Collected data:
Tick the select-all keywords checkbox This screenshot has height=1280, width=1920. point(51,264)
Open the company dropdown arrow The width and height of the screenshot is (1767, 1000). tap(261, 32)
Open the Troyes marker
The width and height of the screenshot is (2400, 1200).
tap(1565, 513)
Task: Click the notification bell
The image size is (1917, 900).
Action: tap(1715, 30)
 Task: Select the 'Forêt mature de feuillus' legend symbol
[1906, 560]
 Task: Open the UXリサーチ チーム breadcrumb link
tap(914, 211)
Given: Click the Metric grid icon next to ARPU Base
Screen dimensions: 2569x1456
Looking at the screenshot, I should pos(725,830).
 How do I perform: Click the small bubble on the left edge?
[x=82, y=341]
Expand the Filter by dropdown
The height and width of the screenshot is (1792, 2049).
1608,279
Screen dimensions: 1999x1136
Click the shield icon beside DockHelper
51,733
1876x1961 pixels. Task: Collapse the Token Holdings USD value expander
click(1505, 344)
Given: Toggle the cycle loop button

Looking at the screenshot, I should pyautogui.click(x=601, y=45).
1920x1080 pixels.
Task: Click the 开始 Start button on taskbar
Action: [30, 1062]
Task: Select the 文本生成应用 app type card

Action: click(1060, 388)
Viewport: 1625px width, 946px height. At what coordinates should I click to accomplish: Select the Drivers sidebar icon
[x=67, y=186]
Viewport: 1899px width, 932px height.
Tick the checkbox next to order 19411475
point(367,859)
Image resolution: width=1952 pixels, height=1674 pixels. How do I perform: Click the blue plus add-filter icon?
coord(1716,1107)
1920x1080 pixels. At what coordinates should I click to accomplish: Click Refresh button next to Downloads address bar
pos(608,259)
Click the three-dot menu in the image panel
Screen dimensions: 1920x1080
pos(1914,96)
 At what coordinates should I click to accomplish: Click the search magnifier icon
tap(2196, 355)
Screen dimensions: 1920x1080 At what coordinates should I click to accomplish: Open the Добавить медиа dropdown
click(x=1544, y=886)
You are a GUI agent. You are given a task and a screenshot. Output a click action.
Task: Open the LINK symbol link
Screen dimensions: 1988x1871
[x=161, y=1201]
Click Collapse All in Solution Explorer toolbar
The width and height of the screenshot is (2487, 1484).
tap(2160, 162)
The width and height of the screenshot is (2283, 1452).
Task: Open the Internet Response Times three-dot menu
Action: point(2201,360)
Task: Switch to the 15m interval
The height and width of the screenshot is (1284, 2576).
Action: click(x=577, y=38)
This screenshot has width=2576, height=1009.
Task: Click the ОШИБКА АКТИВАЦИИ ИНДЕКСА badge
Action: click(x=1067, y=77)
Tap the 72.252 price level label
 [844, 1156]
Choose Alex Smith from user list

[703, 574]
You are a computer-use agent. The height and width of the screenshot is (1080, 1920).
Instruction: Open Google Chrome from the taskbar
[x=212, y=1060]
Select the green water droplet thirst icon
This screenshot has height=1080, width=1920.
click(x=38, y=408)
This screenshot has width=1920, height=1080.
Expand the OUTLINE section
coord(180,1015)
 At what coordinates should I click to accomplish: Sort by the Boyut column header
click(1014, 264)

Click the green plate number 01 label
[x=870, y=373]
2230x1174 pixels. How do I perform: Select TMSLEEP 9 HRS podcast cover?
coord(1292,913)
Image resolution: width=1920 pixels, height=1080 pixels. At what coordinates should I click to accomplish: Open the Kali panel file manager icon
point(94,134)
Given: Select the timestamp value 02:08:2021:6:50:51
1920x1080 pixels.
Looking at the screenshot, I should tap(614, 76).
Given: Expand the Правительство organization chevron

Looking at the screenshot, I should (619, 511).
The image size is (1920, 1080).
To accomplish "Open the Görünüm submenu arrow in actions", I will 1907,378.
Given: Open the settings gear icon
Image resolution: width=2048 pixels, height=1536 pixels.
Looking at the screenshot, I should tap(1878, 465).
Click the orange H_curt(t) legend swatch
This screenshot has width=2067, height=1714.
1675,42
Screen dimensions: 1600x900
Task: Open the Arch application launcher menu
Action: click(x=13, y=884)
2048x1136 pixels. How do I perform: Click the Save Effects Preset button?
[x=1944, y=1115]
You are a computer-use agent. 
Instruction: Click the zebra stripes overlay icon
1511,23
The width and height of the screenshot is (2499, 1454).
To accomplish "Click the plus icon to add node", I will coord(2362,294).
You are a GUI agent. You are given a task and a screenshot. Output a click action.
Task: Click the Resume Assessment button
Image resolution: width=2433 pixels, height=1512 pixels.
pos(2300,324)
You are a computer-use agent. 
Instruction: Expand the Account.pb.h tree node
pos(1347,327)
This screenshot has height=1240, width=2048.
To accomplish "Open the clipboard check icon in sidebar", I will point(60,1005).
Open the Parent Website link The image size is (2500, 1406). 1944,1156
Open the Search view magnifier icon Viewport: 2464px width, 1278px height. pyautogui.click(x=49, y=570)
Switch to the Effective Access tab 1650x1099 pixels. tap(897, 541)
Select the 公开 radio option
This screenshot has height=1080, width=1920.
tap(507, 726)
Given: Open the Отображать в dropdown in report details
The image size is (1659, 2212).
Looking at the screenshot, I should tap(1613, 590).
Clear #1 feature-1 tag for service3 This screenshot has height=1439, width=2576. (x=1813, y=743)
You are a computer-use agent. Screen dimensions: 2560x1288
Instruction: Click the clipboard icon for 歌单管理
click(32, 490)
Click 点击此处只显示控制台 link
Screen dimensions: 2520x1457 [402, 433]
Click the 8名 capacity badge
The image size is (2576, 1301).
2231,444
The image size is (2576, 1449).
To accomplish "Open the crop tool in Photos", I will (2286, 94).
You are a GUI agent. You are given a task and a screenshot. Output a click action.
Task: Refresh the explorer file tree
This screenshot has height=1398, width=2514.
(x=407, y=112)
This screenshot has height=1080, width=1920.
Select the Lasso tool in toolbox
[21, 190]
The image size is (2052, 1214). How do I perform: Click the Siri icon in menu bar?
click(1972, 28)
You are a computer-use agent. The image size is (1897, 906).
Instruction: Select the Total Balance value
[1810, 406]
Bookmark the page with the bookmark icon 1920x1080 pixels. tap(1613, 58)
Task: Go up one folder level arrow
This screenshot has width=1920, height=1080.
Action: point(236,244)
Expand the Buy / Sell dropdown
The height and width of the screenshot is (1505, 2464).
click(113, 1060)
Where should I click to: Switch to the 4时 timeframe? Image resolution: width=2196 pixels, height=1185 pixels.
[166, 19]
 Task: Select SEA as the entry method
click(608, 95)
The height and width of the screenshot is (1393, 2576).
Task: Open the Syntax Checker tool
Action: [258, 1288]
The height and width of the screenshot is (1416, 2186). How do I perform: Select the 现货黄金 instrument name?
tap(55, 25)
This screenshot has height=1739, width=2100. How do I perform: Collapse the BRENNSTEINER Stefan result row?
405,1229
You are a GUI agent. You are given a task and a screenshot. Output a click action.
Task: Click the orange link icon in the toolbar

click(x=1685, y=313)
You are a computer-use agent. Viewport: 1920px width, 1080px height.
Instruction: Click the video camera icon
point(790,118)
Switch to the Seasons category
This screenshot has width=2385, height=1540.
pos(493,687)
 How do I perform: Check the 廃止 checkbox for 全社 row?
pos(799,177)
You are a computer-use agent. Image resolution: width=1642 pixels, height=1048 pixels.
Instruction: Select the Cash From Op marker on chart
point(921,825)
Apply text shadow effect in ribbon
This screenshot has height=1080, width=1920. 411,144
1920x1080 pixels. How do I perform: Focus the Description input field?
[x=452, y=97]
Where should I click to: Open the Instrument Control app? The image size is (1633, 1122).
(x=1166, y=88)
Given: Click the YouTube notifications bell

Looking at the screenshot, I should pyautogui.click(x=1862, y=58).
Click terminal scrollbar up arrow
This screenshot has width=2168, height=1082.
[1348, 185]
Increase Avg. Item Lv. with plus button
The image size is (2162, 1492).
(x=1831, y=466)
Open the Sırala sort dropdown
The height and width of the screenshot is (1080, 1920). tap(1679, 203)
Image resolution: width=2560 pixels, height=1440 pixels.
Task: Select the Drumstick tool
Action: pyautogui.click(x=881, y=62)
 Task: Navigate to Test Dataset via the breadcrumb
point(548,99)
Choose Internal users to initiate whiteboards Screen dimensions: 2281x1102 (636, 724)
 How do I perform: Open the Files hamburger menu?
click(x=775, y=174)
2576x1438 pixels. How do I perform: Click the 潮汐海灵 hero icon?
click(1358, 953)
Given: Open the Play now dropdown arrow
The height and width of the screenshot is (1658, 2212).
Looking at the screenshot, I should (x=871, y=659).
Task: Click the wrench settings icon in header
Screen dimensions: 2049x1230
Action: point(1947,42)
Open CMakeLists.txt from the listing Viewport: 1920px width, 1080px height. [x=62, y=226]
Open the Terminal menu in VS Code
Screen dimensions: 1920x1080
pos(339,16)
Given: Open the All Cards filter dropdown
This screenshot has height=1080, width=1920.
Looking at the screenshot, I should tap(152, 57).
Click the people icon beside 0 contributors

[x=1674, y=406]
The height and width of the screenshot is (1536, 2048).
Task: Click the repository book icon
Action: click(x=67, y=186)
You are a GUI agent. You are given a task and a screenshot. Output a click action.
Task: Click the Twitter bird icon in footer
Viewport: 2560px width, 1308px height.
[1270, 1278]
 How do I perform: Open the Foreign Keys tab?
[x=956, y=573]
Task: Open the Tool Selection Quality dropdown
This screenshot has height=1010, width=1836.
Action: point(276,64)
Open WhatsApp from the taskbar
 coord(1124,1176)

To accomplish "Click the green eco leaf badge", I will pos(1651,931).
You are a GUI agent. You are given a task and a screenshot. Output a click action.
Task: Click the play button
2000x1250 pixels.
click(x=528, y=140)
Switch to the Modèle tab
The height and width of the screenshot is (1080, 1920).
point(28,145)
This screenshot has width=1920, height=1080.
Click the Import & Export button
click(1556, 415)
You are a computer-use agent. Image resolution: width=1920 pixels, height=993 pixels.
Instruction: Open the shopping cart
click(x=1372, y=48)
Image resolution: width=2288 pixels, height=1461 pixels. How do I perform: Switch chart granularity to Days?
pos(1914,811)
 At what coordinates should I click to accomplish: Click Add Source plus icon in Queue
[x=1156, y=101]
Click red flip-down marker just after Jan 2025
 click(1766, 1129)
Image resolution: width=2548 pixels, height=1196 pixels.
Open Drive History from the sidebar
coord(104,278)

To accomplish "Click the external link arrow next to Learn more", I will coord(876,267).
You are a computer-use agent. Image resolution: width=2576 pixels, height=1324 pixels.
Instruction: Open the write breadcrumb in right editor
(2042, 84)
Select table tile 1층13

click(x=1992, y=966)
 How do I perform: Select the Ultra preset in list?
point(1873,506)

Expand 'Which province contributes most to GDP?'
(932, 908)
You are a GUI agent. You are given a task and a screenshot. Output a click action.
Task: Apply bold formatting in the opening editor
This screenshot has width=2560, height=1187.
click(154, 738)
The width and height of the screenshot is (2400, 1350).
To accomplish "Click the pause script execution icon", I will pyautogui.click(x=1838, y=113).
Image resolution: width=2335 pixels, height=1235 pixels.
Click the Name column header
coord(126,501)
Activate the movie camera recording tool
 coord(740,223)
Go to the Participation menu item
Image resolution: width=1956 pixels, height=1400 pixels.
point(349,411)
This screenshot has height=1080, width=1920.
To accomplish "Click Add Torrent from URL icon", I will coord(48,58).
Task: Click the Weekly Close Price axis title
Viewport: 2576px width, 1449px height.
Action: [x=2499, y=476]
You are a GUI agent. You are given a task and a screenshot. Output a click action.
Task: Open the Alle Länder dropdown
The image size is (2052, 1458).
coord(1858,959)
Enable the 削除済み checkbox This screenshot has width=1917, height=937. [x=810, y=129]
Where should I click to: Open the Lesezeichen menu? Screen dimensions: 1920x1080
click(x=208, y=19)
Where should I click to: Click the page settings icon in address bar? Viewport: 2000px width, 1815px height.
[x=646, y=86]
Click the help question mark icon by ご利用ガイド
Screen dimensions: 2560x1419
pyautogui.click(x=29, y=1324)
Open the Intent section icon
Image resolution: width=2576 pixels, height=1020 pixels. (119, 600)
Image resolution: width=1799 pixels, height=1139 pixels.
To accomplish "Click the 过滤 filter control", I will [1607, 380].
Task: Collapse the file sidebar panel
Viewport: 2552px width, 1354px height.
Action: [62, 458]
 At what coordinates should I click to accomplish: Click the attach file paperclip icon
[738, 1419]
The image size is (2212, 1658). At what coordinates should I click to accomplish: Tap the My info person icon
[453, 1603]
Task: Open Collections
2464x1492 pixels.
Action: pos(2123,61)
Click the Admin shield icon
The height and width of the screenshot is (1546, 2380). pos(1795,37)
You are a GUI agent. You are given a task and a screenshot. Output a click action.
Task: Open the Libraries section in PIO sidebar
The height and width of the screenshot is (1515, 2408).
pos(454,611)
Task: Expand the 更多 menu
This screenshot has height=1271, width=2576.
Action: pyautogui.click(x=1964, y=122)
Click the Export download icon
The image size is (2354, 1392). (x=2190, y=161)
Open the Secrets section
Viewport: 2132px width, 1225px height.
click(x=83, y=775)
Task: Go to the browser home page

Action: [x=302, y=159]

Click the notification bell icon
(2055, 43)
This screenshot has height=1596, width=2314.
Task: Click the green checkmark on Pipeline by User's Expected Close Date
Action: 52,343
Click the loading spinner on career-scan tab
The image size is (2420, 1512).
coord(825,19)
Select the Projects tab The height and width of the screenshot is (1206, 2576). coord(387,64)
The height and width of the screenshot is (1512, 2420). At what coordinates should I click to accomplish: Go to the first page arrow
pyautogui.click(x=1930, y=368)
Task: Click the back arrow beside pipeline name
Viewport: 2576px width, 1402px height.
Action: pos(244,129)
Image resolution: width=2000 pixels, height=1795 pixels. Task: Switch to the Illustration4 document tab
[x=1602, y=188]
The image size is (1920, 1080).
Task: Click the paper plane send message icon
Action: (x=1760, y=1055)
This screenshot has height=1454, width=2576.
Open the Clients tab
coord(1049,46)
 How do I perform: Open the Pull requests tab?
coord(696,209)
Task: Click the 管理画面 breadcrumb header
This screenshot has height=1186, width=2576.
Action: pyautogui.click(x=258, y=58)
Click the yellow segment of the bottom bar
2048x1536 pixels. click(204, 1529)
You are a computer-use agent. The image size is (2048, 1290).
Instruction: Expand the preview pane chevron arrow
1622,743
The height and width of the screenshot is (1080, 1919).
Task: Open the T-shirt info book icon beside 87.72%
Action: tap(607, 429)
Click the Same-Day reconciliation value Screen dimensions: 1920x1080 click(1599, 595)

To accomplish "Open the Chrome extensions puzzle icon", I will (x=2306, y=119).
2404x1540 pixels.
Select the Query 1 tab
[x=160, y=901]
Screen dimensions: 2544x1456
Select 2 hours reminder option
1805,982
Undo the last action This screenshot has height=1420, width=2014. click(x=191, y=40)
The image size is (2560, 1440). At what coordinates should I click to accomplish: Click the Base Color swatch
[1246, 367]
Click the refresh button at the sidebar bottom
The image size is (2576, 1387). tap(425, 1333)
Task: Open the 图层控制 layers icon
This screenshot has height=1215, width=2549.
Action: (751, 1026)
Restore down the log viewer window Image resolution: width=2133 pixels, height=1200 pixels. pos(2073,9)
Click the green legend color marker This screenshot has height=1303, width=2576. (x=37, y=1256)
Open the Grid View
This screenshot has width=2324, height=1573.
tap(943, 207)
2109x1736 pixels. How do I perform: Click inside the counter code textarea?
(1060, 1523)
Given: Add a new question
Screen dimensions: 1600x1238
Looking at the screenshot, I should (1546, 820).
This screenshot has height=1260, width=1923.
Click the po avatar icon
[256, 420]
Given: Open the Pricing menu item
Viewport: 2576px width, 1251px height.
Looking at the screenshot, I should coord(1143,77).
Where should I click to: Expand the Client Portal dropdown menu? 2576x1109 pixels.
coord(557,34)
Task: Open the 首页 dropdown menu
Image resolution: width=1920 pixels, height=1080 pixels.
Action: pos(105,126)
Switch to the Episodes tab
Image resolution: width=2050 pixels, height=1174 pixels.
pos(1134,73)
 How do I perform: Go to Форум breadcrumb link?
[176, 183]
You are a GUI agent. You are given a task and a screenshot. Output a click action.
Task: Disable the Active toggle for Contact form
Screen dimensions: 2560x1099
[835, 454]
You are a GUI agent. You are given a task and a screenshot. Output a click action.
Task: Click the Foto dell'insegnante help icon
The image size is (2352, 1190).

• [WHAT YOU ARE ASKED TO DO]:
Among the lines above, list those that contain the word "with".

• [PROBLEM SOLUTION]:
Bookmark the page with the bookmark icon 1920x1080 pixels. tap(1613, 58)
Increase Avg. Item Lv. with plus button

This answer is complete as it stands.